AppleはiOS 11.4のベータ版を公開し、正式版の公開に向けて準備を続けています。このiOS 11.4にiPhone内の情報を第三者が取り出せないようにする仕組みが含まれていることが判明しました。一般的な利用にはあまり関係はありませんが、Appleがプライバシー保護を重視していることがこの機能搭載につながったと考えられています。(iOS 11.4’s USB Restricted Mode prevents tethered cracking attempts, Lightning becomes charge-only)
7日間ロック解除なしで制限
今回iOS 11.4のベータ版内で見つかったプライバシー保護機能は、7日以上正常にロック解除されていないiPhoneをUSB(Lightning)ケーブルでPCやMCに接続した場合、充電しかできなくなる(バックアップができない)というものです。これでiPhone内の情報をバックアップ(全て複製)して、PCなどでパスコードを無制限に試行するようなロック解除技術を防げる可能性が出てきました。
仮に7日間ロックが解除されていない端末でも、その場でパスコード(Face IDやTouch IDを含む)でロック解除すれば、通常のiPhoneと同様にバックアップなどが可能になります。なので、この機能はiPhoneを紛失した場合や盗まれた場合、押収された場合などを想定し、本人の意志に反してiPhone内のデータが第三者に渡ることを防ぐ目的があると考えられます。
「GrayKey」対策か?
USBからのデータ移行を制限する機能は、現在ロックされたiPhone内のデータを取り出す手法として確立しつつある「GrayKey」を無効化するためのものと考えられています。「GrayKey」はLightningケーブルにiPhoneを接続すると、機器内にデータを複製し、そこでパスコードを延々と入力し続け、データへのアクセスを試みます。

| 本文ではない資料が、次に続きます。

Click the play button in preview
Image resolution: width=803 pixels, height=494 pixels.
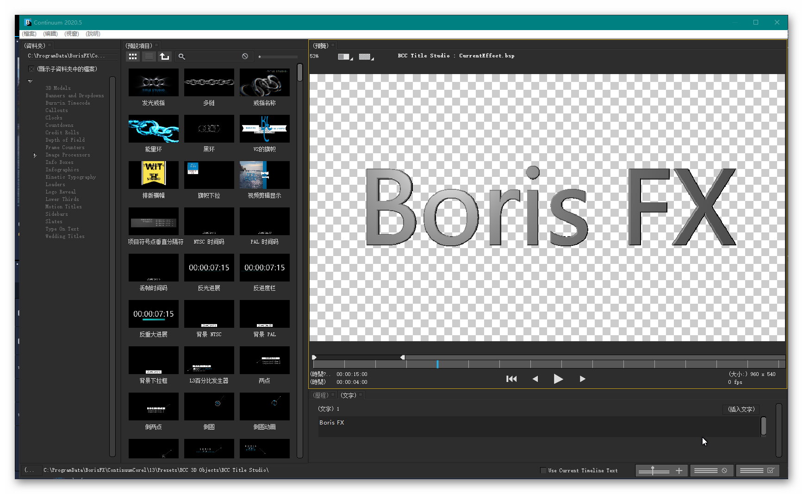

この機器の登場でiPhoneのプライバシー保護にとっては危機的なものになりました。AppleはiOS 11.4で早速この機器への対応を実施するということでしょう。ちなみに7日間というのはあくまでベータ版での期間設定であり、正式版ではもっと短くなってもおかしくはありません。より強固にプライバシーを守るなら、24時間とか48時間という設定でもおかしくはありません。